(Word and item position records)
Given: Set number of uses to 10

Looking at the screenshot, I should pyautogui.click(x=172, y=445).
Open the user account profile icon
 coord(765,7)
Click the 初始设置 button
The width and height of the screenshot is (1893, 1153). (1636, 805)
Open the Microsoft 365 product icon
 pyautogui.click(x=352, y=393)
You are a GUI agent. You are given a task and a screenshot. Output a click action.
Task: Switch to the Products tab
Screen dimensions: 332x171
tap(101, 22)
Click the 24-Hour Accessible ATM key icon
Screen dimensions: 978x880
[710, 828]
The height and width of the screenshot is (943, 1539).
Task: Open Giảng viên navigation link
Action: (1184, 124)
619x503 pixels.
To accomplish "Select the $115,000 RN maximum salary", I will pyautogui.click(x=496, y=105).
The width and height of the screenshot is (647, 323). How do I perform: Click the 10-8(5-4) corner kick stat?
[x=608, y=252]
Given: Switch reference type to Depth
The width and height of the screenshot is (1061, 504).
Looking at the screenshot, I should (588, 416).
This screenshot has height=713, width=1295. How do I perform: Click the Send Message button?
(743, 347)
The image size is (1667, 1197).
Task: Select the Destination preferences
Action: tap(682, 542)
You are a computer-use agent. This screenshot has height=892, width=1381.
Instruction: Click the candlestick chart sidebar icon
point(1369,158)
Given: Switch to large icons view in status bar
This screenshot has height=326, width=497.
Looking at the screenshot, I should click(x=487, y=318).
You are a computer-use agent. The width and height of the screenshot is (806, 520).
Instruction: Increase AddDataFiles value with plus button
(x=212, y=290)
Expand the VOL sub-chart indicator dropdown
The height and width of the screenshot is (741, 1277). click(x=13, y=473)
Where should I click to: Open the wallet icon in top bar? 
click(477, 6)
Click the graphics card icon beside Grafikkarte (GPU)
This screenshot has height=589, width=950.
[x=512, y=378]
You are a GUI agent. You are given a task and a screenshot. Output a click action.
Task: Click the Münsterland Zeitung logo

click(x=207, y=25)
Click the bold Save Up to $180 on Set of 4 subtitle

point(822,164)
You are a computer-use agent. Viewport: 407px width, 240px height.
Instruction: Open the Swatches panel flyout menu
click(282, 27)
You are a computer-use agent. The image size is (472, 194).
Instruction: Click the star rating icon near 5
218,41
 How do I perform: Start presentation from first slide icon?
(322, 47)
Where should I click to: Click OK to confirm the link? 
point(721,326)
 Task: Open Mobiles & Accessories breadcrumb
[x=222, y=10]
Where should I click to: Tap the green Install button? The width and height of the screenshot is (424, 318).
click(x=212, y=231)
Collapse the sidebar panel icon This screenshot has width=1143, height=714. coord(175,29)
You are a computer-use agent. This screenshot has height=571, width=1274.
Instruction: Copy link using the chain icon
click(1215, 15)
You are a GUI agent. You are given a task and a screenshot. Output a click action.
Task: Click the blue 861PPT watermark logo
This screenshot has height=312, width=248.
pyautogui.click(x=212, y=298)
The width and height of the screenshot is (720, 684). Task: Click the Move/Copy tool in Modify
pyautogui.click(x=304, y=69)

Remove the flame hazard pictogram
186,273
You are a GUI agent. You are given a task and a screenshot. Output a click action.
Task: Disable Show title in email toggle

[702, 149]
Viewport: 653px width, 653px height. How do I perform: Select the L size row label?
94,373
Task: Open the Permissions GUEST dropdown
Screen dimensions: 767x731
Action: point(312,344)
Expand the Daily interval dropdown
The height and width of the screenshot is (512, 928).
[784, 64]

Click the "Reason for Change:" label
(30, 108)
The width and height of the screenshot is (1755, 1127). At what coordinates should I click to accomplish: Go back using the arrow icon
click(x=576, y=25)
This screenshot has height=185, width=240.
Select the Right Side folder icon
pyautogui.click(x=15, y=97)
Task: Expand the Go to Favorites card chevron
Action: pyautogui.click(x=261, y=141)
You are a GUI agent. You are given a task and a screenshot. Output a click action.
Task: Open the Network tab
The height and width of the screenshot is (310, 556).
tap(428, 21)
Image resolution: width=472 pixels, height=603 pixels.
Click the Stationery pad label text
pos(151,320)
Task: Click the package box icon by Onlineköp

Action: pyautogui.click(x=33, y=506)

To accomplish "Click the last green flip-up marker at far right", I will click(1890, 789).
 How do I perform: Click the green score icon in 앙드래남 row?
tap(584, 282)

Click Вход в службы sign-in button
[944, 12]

## Task description:
Rewrite all of the records above, putting "How can I perform" wherever "How do I perform" appears and leaving everything else unchanged.

## The result:
Given: Set number of uses to 10

Looking at the screenshot, I should pyautogui.click(x=172, y=445).
Open the user account profile icon
 coord(765,7)
Click the 初始设置 button
The width and height of the screenshot is (1893, 1153). (1636, 805)
Open the Microsoft 365 product icon
 pyautogui.click(x=352, y=393)
You are a GUI agent. You are given a task and a screenshot. Output a click action.
Task: Switch to the Products tab
Screen dimensions: 332x171
tap(101, 22)
Click the 24-Hour Accessible ATM key icon
Screen dimensions: 978x880
[710, 828]
The height and width of the screenshot is (943, 1539).
Task: Open Giảng viên navigation link
Action: (1184, 124)
619x503 pixels.
To accomplish "Select the $115,000 RN maximum salary", I will pyautogui.click(x=496, y=105).
The width and height of the screenshot is (647, 323). How can I perform: Click the 10-8(5-4) corner kick stat?
[x=608, y=252]
Given: Switch reference type to Depth
The width and height of the screenshot is (1061, 504).
Looking at the screenshot, I should (588, 416).
This screenshot has height=713, width=1295. How can I perform: Click the Send Message button?
(743, 347)
The image size is (1667, 1197).
Task: Select the Destination preferences
Action: tap(682, 542)
You are a computer-use agent. This screenshot has height=892, width=1381.
Instruction: Click the candlestick chart sidebar icon
point(1369,158)
Given: Switch to large icons view in status bar
This screenshot has height=326, width=497.
Looking at the screenshot, I should click(x=487, y=318).
You are a computer-use agent. The width and height of the screenshot is (806, 520).
Instruction: Increase AddDataFiles value with plus button
(x=212, y=290)
Expand the VOL sub-chart indicator dropdown
The height and width of the screenshot is (741, 1277). click(x=13, y=473)
Where should I click to: Open the wallet icon in top bar? 
click(477, 6)
Click the graphics card icon beside Grafikkarte (GPU)
This screenshot has height=589, width=950.
[x=512, y=378]
You are a GUI agent. You are given a task and a screenshot. Output a click action.
Task: Click the Münsterland Zeitung logo

click(x=207, y=25)
Click the bold Save Up to $180 on Set of 4 subtitle

point(822,164)
You are a computer-use agent. Viewport: 407px width, 240px height.
Instruction: Open the Swatches panel flyout menu
click(282, 27)
You are a computer-use agent. The image size is (472, 194).
Instruction: Click the star rating icon near 5
218,41
 How can I perform: Start presentation from first slide icon?
(322, 47)
Where should I click to: Click OK to confirm the link? 
point(721,326)
 Task: Open Mobiles & Accessories breadcrumb
[x=222, y=10]
Where should I click to: Tap the green Install button? The width and height of the screenshot is (424, 318).
click(x=212, y=231)
Collapse the sidebar panel icon This screenshot has width=1143, height=714. coord(175,29)
You are a computer-use agent. This screenshot has height=571, width=1274.
Instruction: Copy link using the chain icon
click(1215, 15)
You are a GUI agent. You are given a task and a screenshot. Output a click action.
Task: Click the blue 861PPT watermark logo
This screenshot has height=312, width=248.
pyautogui.click(x=212, y=298)
The width and height of the screenshot is (720, 684). Task: Click the Move/Copy tool in Modify
pyautogui.click(x=304, y=69)

Remove the flame hazard pictogram
186,273
You are a GUI agent. You are given a task and a screenshot. Output a click action.
Task: Disable Show title in email toggle

[702, 149]
Viewport: 653px width, 653px height. How can I perform: Select the L size row label?
94,373
Task: Open the Permissions GUEST dropdown
Screen dimensions: 767x731
Action: point(312,344)
Expand the Daily interval dropdown
The height and width of the screenshot is (512, 928).
[784, 64]

Click the "Reason for Change:" label
(30, 108)
The width and height of the screenshot is (1755, 1127). At what coordinates should I click to accomplish: Go back using the arrow icon
click(x=576, y=25)
This screenshot has height=185, width=240.
Select the Right Side folder icon
pyautogui.click(x=15, y=97)
Task: Expand the Go to Favorites card chevron
Action: pyautogui.click(x=261, y=141)
You are a GUI agent. You are given a task and a screenshot. Output a click action.
Task: Open the Network tab
The height and width of the screenshot is (310, 556).
tap(428, 21)
Image resolution: width=472 pixels, height=603 pixels.
Click the Stationery pad label text
pos(151,320)
Task: Click the package box icon by Onlineköp

Action: pyautogui.click(x=33, y=506)

To accomplish "Click the last green flip-up marker at far right", I will click(1890, 789).
 How can I perform: Click the green score icon in 앙드래남 row?
tap(584, 282)

Click Вход в службы sign-in button
[944, 12]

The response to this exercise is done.